## begin Data rows
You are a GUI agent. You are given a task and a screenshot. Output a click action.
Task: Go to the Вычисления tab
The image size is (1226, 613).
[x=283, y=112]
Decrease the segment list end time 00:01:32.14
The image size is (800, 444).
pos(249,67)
## end Data rows
What to do
Reproduce every one of the lines above verbatim, character for character.

Solution for this task
You are a GUI agent. You are given a task and a screenshot. Output a click action.
Task: Go to the Вычисления tab
The image size is (1226, 613).
[x=283, y=112]
Decrease the segment list end time 00:01:32.14
The image size is (800, 444).
pos(249,67)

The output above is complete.